═════ TEXTE FOURNI ═════
[Interview] Lou-Adriane Cassidy

La France entretient une relation très particulière avec les artistes québécois, des plus connu.e.s aux plus confidentiel.le.s. Peut-être quelque chose de l’ordre d’un troublant jeu de miroir culturel mais aussi quelque chose comme une attirance pour ce mélange de naturel, de spontanéité et de vivacité, qui pourrait être un marqueur de nos cousins et cousines outre-Atlantique. Pour le coup, Lou-Adriane Cassidy s’était déjà fait remarquer dans l’hexagone, avec la sortie de son premier album, « C’est la fin du monde à tous les jours » en 2019. Et pourtant, c’est déjà une autre nuance de sa personnalité et de sa créativité que la jeune musicienne met en perspective dans son deuxième long format « Lou-Adriane Cassidy vous dit : Bonsoir » ; un disque personnel et intime, à la mécanique organique troublante et poétique, où le corps s’exprime autant que le cœur. Il y a quelques jours, l’occasion nous était donnée d’échanger par courriel interposé, et ainsi de lui donner l’espace pour souligner l’importance de son nouveau disque dans sa vie personnelle et sa vie d’artiste.

crédit : Noémie D. Leclerc
  • Dans quel état d’esprit es-tu après la sortie de ton deuxième album « Lou-Adriane Cassidy vous dit : Bonsoir » et la perspective de pouvoir bientôt reprendre ta tournée française annulée en 2020 ?

Je suis super fière de l’album. J’ai l’impression d’enfin savoir ce que je veux faire. L’album a été très bien reçu :  c’est très important pour moi de lui rendre justice sur scène. Mon seul objectif est de réussir à m’abandonner et d’avoir autant de plaisir à jouer les chansons de l’album que j’en ai eu à les enregistrer.

  • Rien que dans le titre de cet album, nous sentons ton besoin de reconnecter avec le public, avec la scène. Comment as-tu vécu l’arrêt des concerts et plus largement les effets de la pandémie en tant qu’artiste ?

Pour moi, tout ça est très bien tombé. J’avais presque fini ma tournée, j’avais besoin de me pencher sur l’écriture du nouvel album, j’ai eu le temps et l’espace mental pour le faire et aller au bout de mes idées. Quand les spectacles ont recommencé, j’étais prête, j’avais hâte et j’étais fébrile.

  • Ce deuxième album, dans la continuité de certains morceaux comme « Mon bel antidote » ou « L’absence » de ton album « C’est la fin du monde à tous les jours », se concentre en grande partie, sur le thème éternel de l’amour. Ce thème semble être une source inépuisable d’inspiration pour toi, où le moindre détail, la moindre anecdote peut donner vie à une chanson. Justement, comment naissent ces chansons autour de l’amour ?

Je n’ai aucune chanson qui s’appelle « L’absence », haha !*
Je ne sais pas si l’amour est une source d’inspiration, je crois que j’aimais bien aborder des thèmes universels, un peu existentiels pour le premier album.
═════
Recopiez mot pour mot le passage de l'entretien ci-dessus qui va de « Je suis super » jusqu'à « tant qu’artiste ? » inclus. Les lignes suivantes n'ont aucun lien avec l'entretien.
═════ DONNÉES AFFICHÉES ═════
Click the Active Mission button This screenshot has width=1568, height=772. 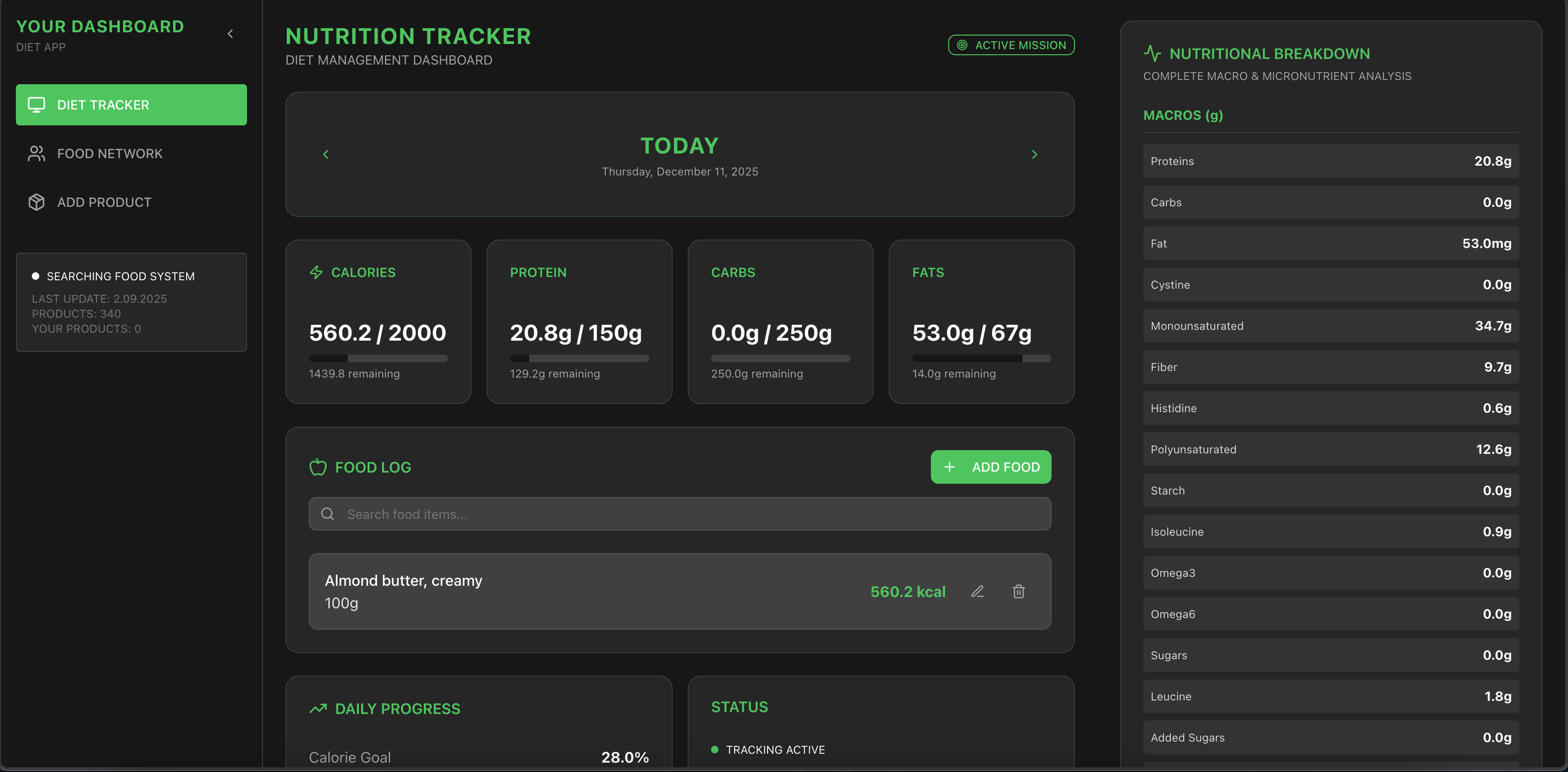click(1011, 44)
═════
═════ DONNÉES AFFICHÉES ═════
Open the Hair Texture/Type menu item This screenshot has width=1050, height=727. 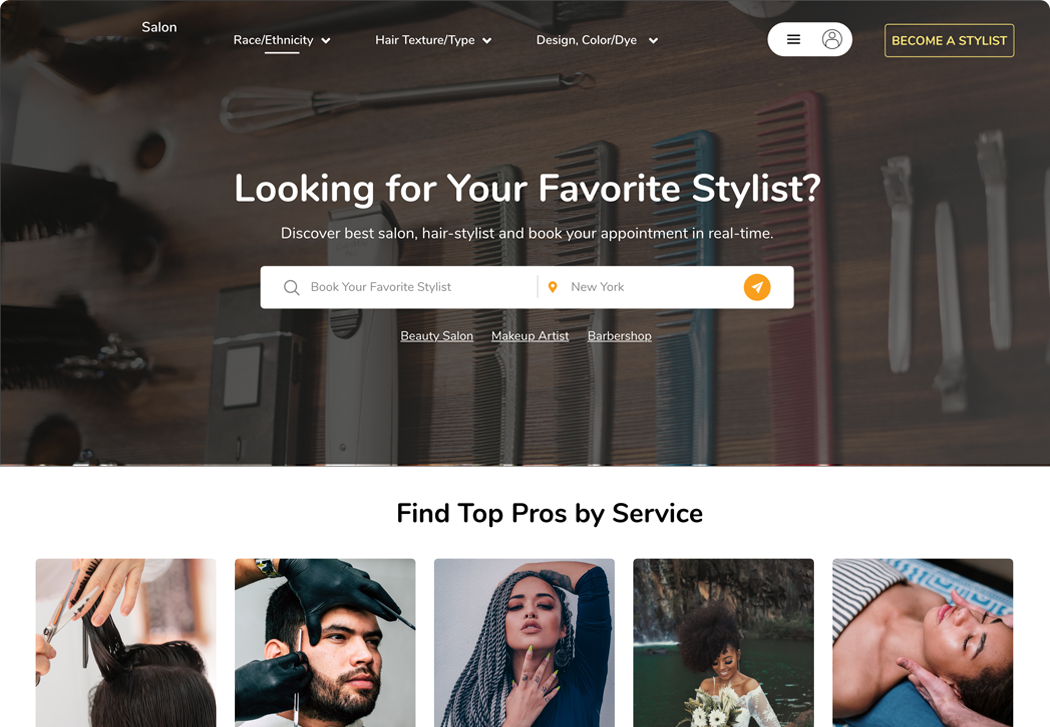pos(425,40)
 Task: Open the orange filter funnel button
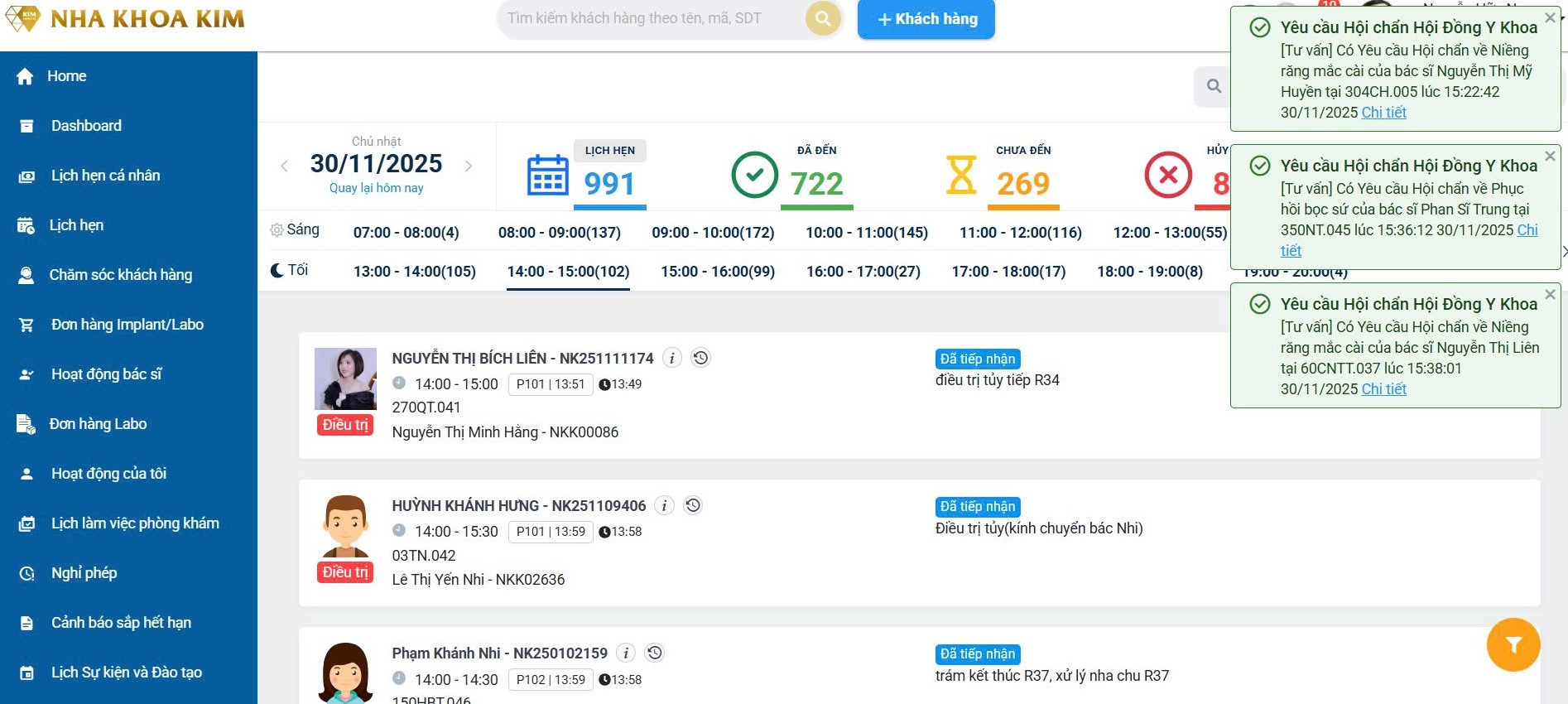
═════
RÉPONSE ATTENDUE:
Je suis super fière de l’album. J’ai l’impression d’enfin savoir ce que je veux faire. L’album a été très bien reçu :  c’est très important pour moi de lui rendre justice sur scène. Mon seul objectif est de réussir à m’abandonner et d’avoir autant de plaisir à jouer les chansons de l’album que j’en ai eu à les enregistrer.

  • Rien que dans le titre de cet album, nous sentons ton besoin de reconnecter avec le public, avec la scène. Comment as-tu vécu l’arrêt des concerts et plus largement les effets de la pandémie en tant qu’artiste ?